PAGE EXCERPT:
══════════════════════════════
Any other possibilities you can think of?

you could also use regular FITS files, one per image, depending on the limits of your operating system

you could also force images to stay in 16 bits, they would already half the current size, and for short exposures I don’t think you will gain a lot from using 32 bits.

1 Like

Good idea, I’ll give the 16 bits a try, but I think I may want the final stacked image to be in 32-bits. Is there a way to do the registration and calibration in 16-bits but in the final stacking, let it go to 32-bits?

With respect to open files, I’m on Windows 10 and it only allows 2048 open files. Are there OS options that allow more open files? Mac OS, Linux, Windows 11?
══════════════════════════════
RECORDED INFORMATION:
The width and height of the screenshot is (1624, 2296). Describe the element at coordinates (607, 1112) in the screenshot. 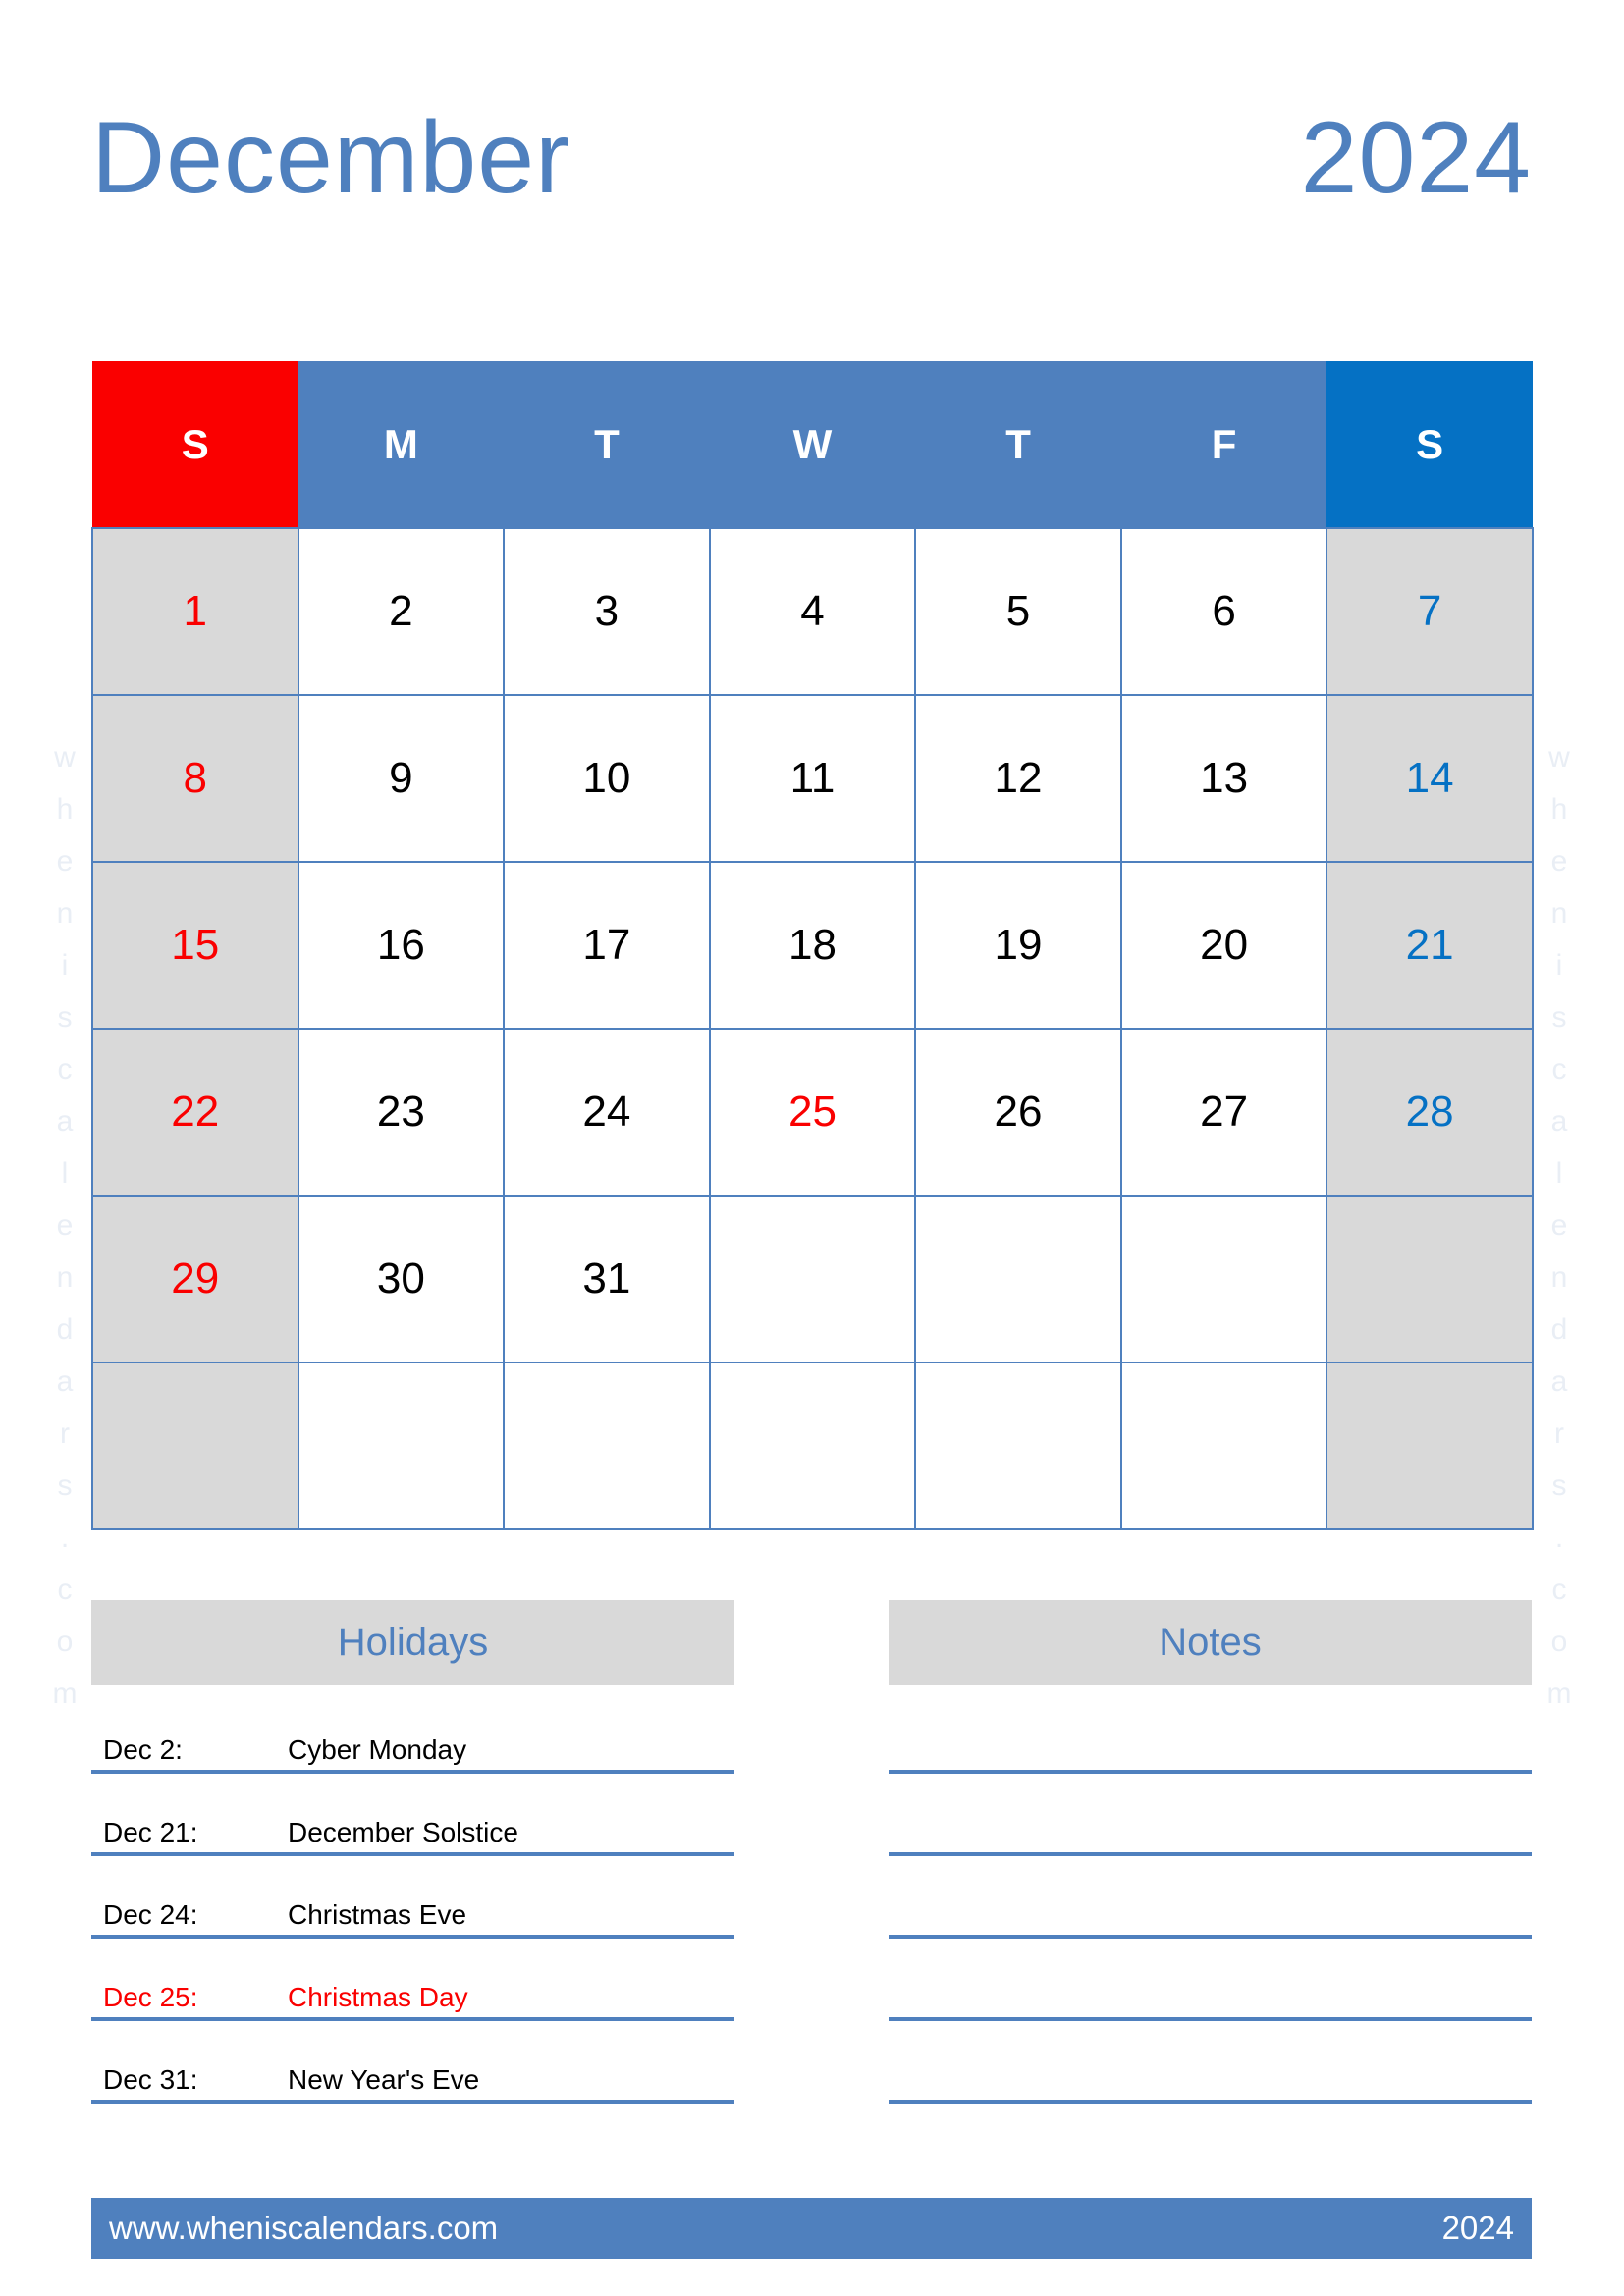

I see `day-cell-24: 24` at that location.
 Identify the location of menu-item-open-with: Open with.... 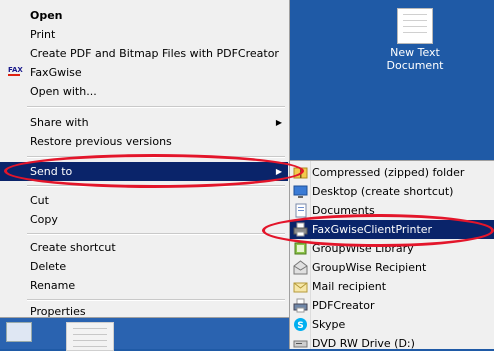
══════════════════════════════
JOB: Continue the forum thread on stacking images at 16 or 32 bits and on open-file limits, picking up after its final sentence.

ANSWER:
OK, I tried 16-bits and I could detect very small differences but no general advantage of 32-float over the 16-bit integer results. 98% the same and in some areas the 16-bit had a very slight advantage and in others the 32-bit float. I did a lot of the comparisons after running the same level of BlurXterminator and NoiseXterminator because that is how I process them anyway. Again, very little difference. This reduced the intermediate data size by 50% and results in a more modest ~6x expansion on the original data size compared to 12x. Great find!

Performance was even faster, down to 41 minutes to stack 2,500 16-megapixel OSC lights. That is a pretty amazing speed!

1 Like

That was the default for years in Siril, until 32 bit support was added in 1.0.
You can also change the script to do the stacking only in 32 bits, adding a command set32bits before stacking and set16bits at the beginning, or manual operation by changing the value in preferences before stacking, but it’s a good way to forget about it for next time…

And apparently on windows the limit can be increased to 8192 files opened

1 Like

This is a great idea as I think it’s during the stacking when you want the additional precision. I’ll have to look up that command, I assume set 32-bits implies floating point?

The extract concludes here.